DW-RADIO/Russisch: Hat der Besuch Juschtschenkos in Turkmenistan eine politische Komponente?

Roland Götz: In diesem Fall geht es um wirtschaftliche Angelegenheiten, und nicht um Menschenrechte oder weitergehende politische Fragen. Es geht in einem sehr engen Bezug um das Gas, das Turkmenistan in die Ukraine, oder über Russland in die Ukraine liefert. Und hier stehen einige wichtige Entscheidungen an. Deswegen hat dieser Besuch wahrscheinlich einen sehr eingegrenzten Charakter.

Das bedeutet?

Es geht in diesem Fall wirklich nicht um Ethik, etwa um die Übertragung von Freiheit nach Turkmenistan. Das steht überhaupt nicht auf der Tagesordnung. Es geht um rein wirtschaftliche Fragen.

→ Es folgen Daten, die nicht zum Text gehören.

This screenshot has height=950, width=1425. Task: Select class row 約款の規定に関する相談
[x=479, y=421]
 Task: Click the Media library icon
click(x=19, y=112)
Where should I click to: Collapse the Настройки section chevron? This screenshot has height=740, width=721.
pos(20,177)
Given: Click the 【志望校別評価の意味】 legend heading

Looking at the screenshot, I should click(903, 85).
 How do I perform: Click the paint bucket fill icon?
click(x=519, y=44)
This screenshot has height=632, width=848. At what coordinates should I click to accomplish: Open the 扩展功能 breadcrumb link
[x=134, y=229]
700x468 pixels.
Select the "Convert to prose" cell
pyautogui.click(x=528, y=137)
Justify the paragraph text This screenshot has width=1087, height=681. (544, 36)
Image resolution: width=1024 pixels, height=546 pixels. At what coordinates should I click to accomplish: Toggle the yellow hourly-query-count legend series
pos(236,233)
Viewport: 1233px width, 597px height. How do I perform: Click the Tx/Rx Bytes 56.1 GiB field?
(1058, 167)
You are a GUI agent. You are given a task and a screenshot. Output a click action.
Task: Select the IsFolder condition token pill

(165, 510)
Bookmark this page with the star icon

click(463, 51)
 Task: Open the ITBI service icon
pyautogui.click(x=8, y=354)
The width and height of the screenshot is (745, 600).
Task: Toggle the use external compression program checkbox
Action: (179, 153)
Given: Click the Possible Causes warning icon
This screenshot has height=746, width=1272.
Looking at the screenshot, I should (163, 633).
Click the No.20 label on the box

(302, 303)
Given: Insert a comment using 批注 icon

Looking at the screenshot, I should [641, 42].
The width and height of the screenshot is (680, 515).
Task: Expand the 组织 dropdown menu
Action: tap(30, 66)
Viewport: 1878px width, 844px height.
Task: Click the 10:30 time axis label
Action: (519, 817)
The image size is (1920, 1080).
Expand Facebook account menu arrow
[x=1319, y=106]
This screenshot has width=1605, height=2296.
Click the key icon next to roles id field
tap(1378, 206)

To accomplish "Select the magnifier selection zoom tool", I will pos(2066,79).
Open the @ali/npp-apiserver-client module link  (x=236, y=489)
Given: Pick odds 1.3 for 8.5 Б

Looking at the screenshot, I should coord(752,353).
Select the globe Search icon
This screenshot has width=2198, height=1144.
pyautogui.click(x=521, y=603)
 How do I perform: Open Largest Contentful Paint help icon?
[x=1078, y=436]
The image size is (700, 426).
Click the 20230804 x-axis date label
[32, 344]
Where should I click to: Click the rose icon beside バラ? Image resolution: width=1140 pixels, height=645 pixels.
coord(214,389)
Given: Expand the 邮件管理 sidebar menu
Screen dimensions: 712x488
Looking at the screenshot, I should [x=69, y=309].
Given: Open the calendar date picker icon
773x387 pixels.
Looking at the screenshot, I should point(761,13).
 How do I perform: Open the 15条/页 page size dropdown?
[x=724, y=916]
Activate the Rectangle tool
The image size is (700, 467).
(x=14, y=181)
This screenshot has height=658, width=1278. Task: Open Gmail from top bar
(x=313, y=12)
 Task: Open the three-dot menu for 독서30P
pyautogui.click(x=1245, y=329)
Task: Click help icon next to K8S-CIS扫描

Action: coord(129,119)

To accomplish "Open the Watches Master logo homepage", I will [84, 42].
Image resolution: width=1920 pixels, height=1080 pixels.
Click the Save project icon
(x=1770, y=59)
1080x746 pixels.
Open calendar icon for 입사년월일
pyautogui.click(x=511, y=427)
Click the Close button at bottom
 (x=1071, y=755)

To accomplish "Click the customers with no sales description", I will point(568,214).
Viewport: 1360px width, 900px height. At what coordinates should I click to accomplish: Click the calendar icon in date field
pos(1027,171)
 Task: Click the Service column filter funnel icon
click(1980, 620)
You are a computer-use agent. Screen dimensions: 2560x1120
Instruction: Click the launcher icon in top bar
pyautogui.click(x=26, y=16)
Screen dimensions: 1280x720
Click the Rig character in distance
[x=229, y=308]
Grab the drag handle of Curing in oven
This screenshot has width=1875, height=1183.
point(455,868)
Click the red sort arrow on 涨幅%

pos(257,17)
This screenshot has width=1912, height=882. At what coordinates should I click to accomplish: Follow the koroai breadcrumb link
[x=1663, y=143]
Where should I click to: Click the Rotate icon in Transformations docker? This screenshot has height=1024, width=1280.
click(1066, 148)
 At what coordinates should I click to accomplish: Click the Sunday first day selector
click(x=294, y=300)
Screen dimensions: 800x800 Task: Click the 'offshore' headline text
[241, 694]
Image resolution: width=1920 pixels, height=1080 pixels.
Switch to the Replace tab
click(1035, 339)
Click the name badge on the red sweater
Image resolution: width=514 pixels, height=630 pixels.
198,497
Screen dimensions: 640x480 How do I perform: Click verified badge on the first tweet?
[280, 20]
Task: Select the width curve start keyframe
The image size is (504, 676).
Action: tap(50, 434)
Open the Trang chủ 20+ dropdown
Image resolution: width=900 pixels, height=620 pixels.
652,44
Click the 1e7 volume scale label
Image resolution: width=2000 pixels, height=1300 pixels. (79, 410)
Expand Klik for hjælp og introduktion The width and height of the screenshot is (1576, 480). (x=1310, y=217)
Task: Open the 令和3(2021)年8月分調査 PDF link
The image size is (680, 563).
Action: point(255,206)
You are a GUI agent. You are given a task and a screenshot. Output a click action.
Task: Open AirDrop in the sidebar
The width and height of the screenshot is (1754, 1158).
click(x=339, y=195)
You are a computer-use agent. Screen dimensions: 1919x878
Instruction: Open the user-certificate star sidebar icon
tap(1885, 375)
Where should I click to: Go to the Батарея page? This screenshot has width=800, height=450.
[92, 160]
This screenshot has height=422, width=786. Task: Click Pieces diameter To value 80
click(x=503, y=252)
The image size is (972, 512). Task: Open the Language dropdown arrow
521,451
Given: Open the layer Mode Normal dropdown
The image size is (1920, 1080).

Ob das natürlich eine gute Grundlage ist, mit einem solchen Menschen wie Nijasow zu verhandeln, ist eine ganz andere Frage. Denn jemand wie Nijasow hält sich ja auch nicht an internationale Abmachungen, wie man gesehen hat. Und deswegen ist ein solcher Verhandlungspartner immer problematisch. Aber die Ukraine hat einfach keine andere Wahl – sie muss mit ihm verhandeln.

Es geht um Erdgas-Lieferungen aus Turkmenistan Richtung Westen. Turkmenistan liefert schon seit einiger Zeit Erdgas über Russland in die GUS-Staaten, und die Ukraine erhält davon einen gewissen Anteil – im Augenblick sogar einen sehr großen Anteil, etwa 36 Milliarden Kubikmeter Gas. Aber diese Vereinbarung läuft 2006, also nächstes Jahr, bereits aus. Und dann ist gar nicht klar, welches Gas die Ukraine weiter erhalten wird. Es gab oder gibt eine Vereinbarung zwischen Russland und Turkmenistan über eine sehr langfristige Lieferbeziehung bezüglich Erdgas. Es geht da um einen 25-Jahres-Vertrag. Und die Lieferung von Erdgas von Turkmenistan nach Russland soll ansteigen von gegenwärtig etwa 10 Milliarden Kubikmeter auf bis zu 100 Milliarden Kubikmeter. Und dann würde die Ukraine über Russland, geliefert durch (den staatlichen russischen Energiekonzern) Gasprom ihr Gas erhalten, damit aber sehr abhängig werden von Russland. Das ist so vorgesehen. In der Regierungszeit Kutschmas, bis zur orange Revolution, war das alles so ausgemacht. Aber jetzt versucht Juschtschenko, eine neue Vereinbarung und Direktlieferungen von Turkmenistan in die Ukraine zu erhalten, also eine eigene Vereinbarung abzuschließen, sich nicht abhängig zu machen von Russland.

Was würde eine solche Vereinbarung für das Verhältnis zwischen Russland und der Ukraine bedeuten?

Wenn dieser Besuch erfolgreich ist, ist das nicht ganz im Interesse von Gasprom und Russlands, wenn man das geopolitisch und auch ökonomisch sieht. Denn damit wird die wirtschaftliche Abhängigkeit der Ukraine von Russland natürlich vermindert, und damit auch der Einfluss Russlands. Allerdings ist im Augenblick wohl die Lage so, dass Russland versuchen muss, auch aus eigenem Interesse mit Juschtschenko, mit der Ukraine zu einem neuen, gleichberechtigten Verhältnis zu kommen. Eine solche Abmachung mit Turkmenistan würde in diese Richtung gehen, das heißt, in diese Richtung der Politik, die Putin ja auch schon angedeutet hat, und für die er sich schon ausgesprochen hat, nämlich gleichberechtigte Beziehungen. Insofern liegt das in der Tendenz der gegenwärtigen Politik beider Seiten.